======== INPUT MATERIAL ========
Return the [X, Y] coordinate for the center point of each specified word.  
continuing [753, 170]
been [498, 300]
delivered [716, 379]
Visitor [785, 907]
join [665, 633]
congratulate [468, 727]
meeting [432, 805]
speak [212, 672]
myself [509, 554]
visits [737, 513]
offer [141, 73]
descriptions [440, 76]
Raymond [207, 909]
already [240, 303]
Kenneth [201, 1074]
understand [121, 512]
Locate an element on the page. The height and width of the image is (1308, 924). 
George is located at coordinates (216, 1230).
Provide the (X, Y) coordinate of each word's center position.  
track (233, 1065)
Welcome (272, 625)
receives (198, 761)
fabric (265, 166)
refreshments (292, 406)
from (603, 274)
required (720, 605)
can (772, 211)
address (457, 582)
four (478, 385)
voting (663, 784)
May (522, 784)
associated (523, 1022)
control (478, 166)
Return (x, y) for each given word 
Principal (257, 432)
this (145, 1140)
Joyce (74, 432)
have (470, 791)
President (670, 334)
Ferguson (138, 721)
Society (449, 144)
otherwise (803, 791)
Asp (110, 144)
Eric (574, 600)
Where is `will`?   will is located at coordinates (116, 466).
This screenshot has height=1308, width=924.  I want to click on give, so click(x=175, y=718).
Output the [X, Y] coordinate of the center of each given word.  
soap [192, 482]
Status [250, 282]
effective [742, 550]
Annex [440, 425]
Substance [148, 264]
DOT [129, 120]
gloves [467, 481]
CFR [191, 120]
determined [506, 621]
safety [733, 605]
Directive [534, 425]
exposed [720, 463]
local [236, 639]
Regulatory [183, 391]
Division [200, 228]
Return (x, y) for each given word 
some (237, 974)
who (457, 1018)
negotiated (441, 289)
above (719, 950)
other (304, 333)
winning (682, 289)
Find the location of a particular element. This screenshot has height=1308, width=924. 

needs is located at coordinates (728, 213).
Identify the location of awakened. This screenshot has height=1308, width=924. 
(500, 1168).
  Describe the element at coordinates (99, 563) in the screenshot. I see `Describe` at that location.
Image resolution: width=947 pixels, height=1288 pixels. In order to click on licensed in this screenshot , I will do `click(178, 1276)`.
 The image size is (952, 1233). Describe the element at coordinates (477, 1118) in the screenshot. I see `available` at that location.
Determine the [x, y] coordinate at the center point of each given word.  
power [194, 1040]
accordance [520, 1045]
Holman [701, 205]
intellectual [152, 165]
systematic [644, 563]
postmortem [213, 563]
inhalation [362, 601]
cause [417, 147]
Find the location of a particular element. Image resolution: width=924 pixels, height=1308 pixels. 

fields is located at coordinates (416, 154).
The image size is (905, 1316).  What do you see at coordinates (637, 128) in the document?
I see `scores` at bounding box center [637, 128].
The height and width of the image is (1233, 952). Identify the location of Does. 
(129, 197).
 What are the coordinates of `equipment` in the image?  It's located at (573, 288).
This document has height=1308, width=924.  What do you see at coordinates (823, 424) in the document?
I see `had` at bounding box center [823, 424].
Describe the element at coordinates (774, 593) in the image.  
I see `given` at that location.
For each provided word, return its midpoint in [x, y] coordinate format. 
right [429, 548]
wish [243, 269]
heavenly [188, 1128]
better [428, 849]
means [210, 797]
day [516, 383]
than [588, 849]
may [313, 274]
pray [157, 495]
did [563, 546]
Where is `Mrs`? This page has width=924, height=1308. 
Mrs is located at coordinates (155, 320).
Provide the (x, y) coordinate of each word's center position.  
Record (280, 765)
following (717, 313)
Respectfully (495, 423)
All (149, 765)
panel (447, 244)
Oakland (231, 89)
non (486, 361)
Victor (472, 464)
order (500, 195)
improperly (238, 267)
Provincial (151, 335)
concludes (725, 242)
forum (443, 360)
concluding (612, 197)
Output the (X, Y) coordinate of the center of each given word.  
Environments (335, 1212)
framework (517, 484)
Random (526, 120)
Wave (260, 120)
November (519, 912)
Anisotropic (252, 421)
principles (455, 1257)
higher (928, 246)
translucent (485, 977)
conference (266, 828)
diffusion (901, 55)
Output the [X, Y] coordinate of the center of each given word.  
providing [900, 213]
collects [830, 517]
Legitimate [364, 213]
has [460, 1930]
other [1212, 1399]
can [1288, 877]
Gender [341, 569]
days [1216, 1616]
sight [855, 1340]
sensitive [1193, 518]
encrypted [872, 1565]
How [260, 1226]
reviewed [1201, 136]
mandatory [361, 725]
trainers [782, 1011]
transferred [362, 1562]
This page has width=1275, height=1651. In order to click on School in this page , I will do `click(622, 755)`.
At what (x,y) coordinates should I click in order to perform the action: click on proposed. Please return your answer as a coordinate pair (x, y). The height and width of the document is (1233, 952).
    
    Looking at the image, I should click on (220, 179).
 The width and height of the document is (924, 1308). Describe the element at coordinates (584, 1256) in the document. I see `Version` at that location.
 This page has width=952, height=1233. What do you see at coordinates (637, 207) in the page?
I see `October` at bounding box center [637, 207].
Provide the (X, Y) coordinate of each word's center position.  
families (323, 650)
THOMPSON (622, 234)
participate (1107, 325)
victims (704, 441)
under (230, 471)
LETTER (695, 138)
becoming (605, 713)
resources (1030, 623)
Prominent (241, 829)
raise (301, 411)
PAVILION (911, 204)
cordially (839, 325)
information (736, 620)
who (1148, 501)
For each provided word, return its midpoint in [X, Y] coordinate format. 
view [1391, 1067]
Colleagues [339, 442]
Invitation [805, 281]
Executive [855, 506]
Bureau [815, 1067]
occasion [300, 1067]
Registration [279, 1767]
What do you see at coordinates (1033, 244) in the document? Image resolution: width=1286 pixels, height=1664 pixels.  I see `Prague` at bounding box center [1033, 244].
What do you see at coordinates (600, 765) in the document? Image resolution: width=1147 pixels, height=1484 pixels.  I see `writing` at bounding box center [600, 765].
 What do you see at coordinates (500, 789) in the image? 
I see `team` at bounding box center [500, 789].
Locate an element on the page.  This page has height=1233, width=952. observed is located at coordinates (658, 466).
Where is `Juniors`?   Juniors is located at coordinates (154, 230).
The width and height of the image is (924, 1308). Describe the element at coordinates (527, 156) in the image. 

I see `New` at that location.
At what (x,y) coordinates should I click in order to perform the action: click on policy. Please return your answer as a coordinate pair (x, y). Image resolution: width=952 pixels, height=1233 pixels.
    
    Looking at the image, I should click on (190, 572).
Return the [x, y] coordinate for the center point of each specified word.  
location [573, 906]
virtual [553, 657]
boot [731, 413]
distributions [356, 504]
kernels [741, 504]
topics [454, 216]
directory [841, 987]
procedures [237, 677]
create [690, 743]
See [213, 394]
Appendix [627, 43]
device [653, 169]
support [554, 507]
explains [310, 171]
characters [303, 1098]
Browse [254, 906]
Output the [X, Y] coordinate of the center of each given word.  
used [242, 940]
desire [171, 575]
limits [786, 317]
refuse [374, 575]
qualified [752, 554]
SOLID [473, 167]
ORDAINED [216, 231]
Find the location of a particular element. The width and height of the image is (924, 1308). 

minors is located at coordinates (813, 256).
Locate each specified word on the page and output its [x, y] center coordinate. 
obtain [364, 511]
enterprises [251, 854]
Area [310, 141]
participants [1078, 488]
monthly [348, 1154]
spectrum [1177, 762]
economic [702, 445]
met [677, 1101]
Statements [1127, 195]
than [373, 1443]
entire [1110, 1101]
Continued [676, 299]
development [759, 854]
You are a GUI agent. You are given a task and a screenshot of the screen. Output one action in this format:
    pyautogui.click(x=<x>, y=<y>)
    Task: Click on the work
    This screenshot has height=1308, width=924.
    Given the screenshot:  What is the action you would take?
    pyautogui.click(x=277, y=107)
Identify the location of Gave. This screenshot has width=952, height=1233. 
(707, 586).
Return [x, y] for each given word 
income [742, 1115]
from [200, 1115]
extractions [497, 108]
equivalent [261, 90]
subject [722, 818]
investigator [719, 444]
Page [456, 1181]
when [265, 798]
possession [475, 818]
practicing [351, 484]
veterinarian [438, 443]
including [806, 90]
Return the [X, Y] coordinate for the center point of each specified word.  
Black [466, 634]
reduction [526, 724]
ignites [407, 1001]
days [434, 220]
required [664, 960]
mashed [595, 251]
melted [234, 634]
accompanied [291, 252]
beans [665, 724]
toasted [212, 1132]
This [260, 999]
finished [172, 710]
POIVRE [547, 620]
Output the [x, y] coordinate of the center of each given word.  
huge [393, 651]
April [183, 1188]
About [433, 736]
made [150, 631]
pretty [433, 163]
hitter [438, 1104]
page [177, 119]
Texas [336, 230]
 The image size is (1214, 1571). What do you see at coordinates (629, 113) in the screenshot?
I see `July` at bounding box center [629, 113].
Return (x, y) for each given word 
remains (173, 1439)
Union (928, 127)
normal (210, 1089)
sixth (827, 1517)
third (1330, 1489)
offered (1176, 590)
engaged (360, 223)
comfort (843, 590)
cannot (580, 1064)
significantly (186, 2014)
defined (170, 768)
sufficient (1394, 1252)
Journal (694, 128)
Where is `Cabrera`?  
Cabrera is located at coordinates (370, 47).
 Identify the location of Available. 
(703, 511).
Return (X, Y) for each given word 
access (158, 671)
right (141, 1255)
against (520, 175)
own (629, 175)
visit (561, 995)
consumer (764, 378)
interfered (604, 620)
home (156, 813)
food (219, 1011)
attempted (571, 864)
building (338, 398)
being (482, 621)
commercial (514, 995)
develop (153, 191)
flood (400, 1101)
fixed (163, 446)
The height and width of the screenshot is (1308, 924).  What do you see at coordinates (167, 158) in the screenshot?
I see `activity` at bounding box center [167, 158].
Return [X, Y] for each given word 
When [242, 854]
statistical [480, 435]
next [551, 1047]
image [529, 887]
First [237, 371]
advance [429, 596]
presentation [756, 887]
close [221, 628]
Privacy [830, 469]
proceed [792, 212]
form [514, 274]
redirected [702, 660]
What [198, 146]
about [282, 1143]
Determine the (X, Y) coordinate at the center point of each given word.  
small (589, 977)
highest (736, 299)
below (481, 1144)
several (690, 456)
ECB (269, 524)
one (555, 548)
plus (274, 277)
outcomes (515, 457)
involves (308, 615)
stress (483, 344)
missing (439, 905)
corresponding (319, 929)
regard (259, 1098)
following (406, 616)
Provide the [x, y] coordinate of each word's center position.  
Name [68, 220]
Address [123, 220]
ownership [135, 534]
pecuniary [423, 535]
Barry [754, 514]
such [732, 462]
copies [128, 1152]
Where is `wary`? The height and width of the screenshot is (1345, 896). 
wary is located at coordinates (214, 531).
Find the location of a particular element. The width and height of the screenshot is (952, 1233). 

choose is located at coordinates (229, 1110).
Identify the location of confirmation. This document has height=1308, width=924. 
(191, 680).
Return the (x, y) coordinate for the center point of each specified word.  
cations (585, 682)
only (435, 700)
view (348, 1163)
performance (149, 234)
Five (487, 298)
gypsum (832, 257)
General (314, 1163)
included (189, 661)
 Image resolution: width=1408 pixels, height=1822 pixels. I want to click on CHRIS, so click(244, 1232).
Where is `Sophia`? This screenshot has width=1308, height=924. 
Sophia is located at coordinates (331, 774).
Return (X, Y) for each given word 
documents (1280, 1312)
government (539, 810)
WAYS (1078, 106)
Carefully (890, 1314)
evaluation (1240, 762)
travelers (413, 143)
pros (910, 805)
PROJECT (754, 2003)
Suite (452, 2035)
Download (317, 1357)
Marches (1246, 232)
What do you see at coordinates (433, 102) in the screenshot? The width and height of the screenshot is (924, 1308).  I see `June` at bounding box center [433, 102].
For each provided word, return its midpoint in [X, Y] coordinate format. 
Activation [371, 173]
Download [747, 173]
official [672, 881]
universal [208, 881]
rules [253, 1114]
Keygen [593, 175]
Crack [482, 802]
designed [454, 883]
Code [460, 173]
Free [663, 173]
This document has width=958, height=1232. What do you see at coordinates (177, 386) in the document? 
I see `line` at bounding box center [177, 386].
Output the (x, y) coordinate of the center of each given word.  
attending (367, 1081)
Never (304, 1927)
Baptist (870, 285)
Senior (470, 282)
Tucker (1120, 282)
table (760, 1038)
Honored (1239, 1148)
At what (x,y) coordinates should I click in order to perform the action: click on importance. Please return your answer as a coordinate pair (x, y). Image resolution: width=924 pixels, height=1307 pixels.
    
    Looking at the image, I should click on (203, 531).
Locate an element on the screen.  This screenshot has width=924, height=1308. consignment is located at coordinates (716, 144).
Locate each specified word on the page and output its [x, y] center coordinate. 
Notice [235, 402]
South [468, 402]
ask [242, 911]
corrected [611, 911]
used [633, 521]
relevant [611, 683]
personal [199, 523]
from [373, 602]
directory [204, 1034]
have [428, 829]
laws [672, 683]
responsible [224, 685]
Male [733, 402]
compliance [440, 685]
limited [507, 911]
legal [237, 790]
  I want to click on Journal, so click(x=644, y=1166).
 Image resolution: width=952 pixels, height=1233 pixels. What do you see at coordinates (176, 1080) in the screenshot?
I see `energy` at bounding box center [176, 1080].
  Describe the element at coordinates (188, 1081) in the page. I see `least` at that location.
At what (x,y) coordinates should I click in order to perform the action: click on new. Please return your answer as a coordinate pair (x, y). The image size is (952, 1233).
========
> _EXERCISE BRIEF_
Revise the records from the line with "finished [172, 710]" up to and including the line with "(703, 511).", putting "Find" where "Identify" appears and leaving everything else unchanged.

> _SOLUTION TO THIS PROBLEM_
finished [172, 710]
POIVRE [547, 620]
Output the [x, y] coordinate of the center of each given word.  
huge [393, 651]
April [183, 1188]
About [433, 736]
made [150, 631]
pretty [433, 163]
hitter [438, 1104]
page [177, 119]
Texas [336, 230]
 The image size is (1214, 1571). What do you see at coordinates (629, 113) in the screenshot?
I see `July` at bounding box center [629, 113].
Return (x, y) for each given word 
remains (173, 1439)
Union (928, 127)
normal (210, 1089)
sixth (827, 1517)
third (1330, 1489)
offered (1176, 590)
engaged (360, 223)
comfort (843, 590)
cannot (580, 1064)
significantly (186, 2014)
defined (170, 768)
sufficient (1394, 1252)
Journal (694, 128)
Where is `Cabrera`?  
Cabrera is located at coordinates (370, 47).
 Find the location of Available. 
(703, 511).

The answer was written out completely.